● **Pointing records for screenshots and web pages**:
-----
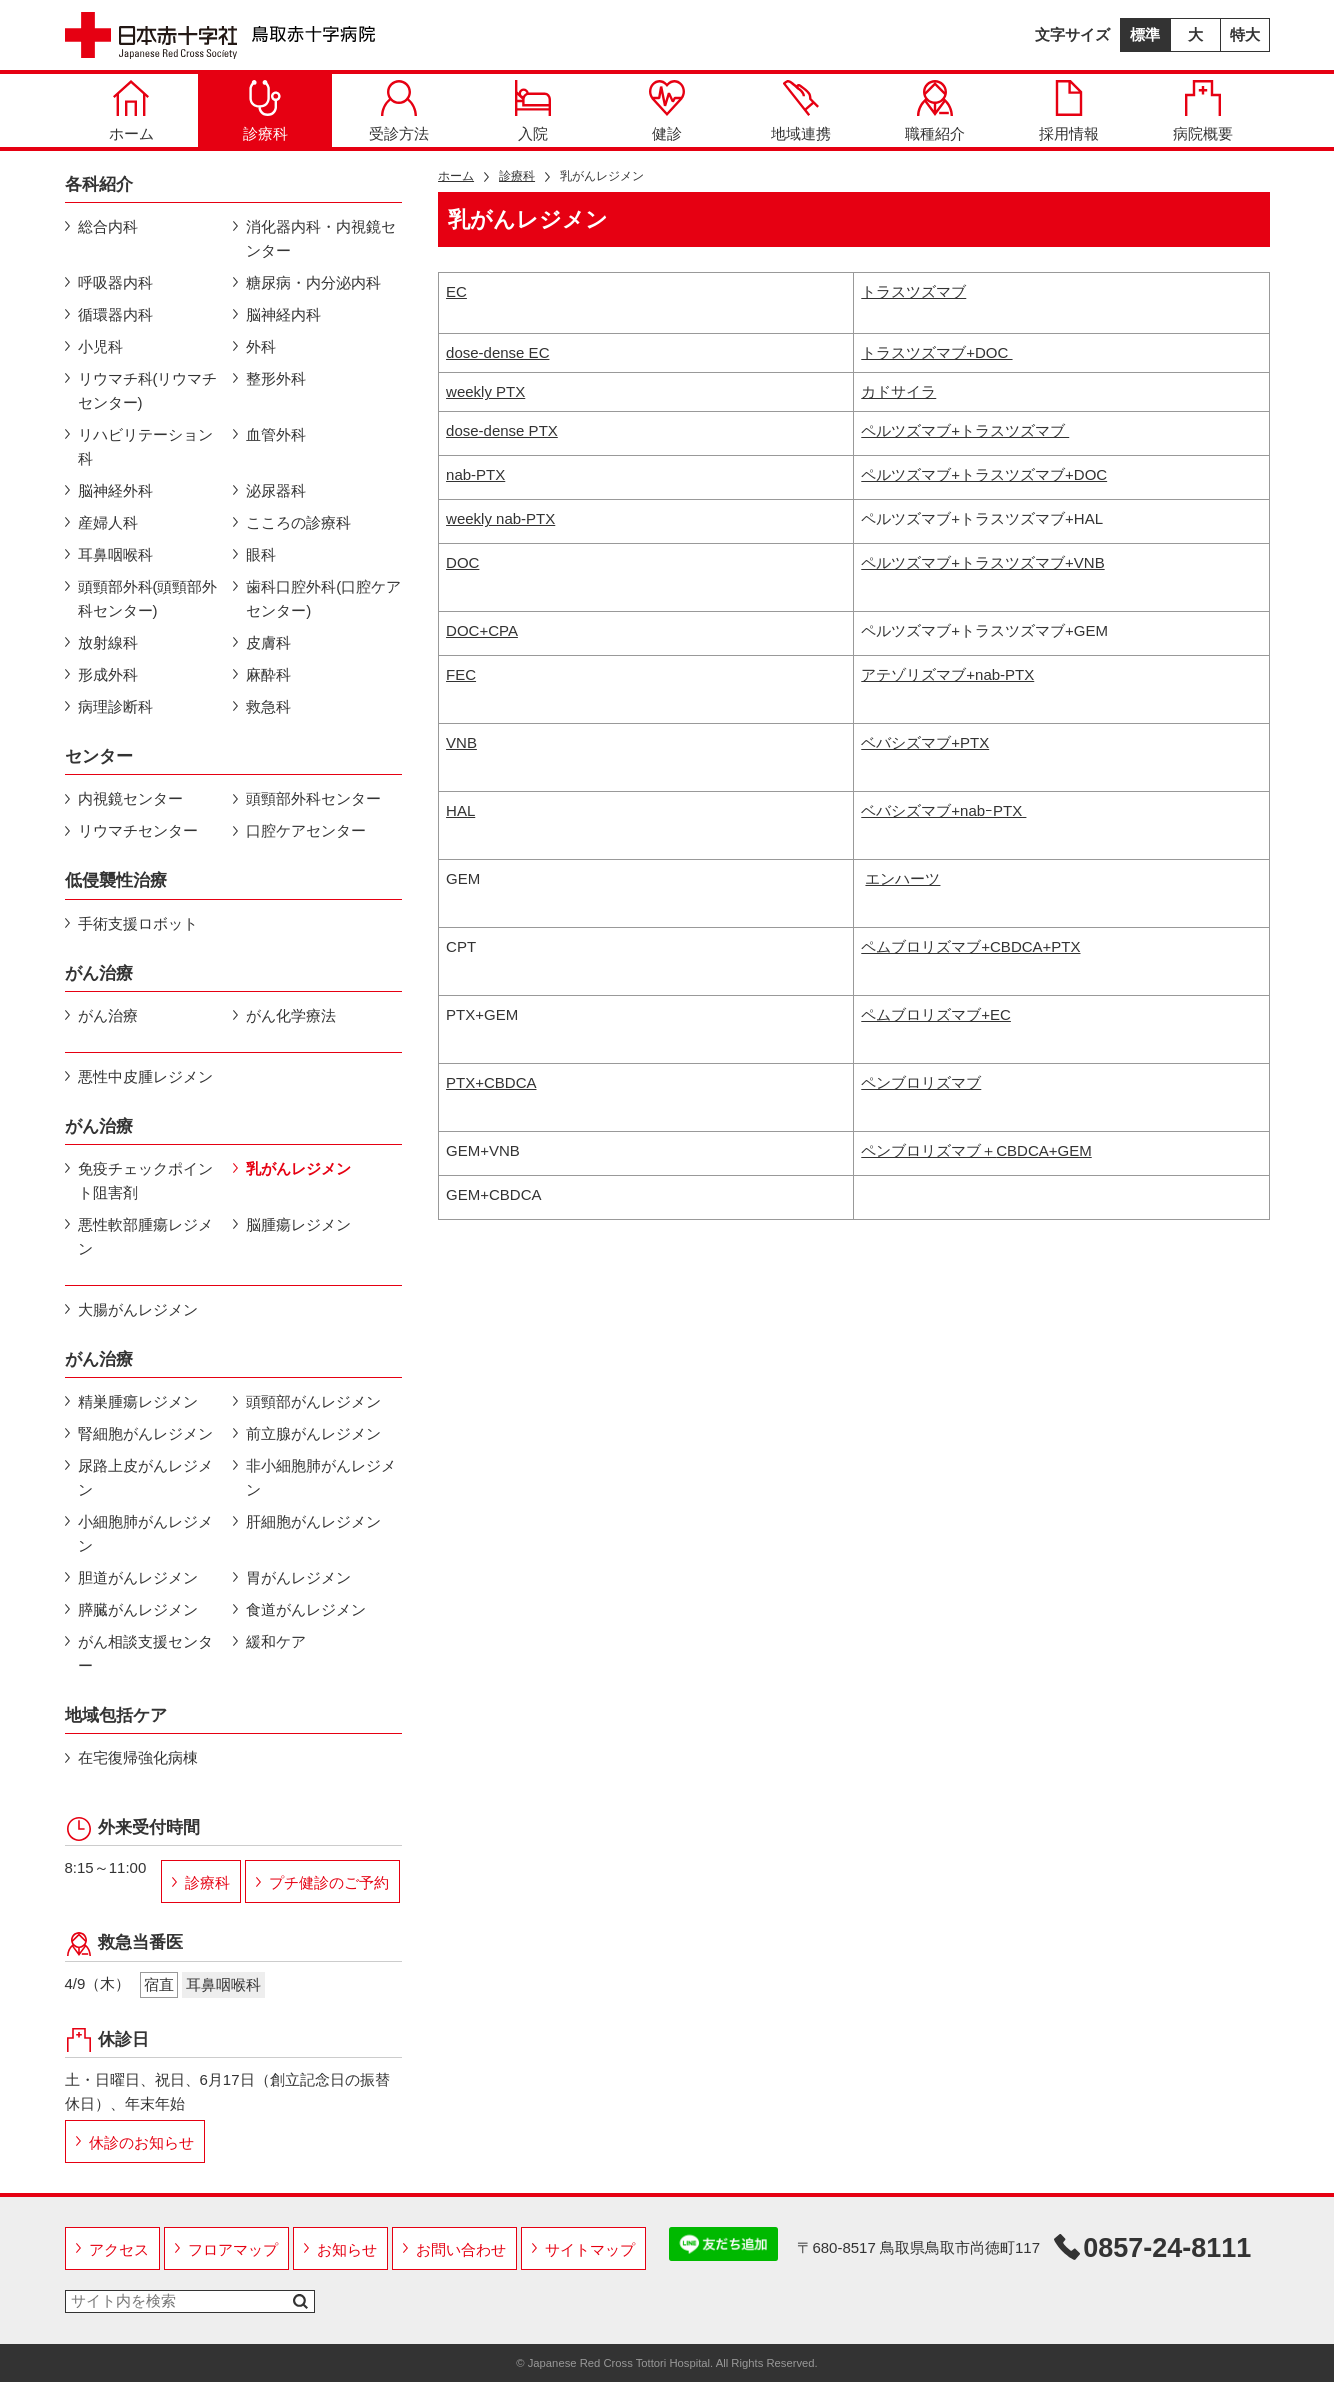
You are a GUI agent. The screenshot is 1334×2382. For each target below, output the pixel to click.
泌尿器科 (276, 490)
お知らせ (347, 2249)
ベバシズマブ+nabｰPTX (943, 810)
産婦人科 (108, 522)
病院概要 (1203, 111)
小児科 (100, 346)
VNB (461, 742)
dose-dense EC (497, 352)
-----
● **OBJECTIVE**: Rewrite every line from the one containing "お知らせ (347, 2249)" through the end of the material, inclusive, keeping each request and adding 123 to each number in the coordinates.

● **FULL OUTPUT**:
お知らせ (470, 2372)
ベバシズマブ+nabｰPTX (1066, 933)
産婦人科 (231, 645)
病院概要 (1326, 234)
小児科 (223, 469)
VNB (584, 865)
dose-dense EC (620, 475)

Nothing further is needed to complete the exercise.